▶ Rows of pointing data:
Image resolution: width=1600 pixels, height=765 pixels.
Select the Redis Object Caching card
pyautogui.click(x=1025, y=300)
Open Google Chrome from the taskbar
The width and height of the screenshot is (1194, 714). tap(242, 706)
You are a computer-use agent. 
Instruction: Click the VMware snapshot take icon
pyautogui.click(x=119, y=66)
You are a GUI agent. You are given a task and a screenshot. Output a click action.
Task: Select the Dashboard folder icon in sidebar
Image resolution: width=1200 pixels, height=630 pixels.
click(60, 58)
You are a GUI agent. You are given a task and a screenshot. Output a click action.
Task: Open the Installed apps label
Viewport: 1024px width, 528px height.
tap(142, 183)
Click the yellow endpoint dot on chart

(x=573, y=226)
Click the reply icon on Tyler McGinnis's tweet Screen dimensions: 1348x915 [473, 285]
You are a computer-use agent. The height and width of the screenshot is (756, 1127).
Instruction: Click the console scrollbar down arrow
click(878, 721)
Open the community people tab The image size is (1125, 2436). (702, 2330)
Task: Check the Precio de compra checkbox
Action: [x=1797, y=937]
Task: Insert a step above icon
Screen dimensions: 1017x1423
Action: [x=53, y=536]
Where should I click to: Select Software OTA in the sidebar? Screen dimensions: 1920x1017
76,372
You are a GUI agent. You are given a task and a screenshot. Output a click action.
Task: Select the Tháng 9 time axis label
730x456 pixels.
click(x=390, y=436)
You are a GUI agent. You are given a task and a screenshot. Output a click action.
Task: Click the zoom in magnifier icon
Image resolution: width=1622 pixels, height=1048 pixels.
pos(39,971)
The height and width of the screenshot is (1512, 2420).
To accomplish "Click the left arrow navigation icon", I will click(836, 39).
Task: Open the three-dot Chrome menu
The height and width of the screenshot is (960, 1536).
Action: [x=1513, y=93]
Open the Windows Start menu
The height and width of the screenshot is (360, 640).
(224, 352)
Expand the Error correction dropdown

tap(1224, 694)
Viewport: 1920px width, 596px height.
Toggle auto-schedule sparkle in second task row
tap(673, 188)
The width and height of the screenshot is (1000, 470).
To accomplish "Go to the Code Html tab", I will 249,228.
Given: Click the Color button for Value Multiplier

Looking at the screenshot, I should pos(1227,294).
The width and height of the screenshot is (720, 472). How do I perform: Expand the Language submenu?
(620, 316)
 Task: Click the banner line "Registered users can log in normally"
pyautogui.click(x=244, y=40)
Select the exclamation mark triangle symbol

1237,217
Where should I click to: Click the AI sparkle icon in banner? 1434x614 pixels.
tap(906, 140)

▶ Direction: Repeat the lines of the listing above word for word, from the line that contains "Task: Click the banner" through the end of the listing, inclusive.

▶ Complete answer:
 Task: Click the banner line "Registered users can log in normally"
pyautogui.click(x=244, y=40)
Select the exclamation mark triangle symbol

1237,217
Where should I click to: Click the AI sparkle icon in banner? 1434x614 pixels.
tap(906, 140)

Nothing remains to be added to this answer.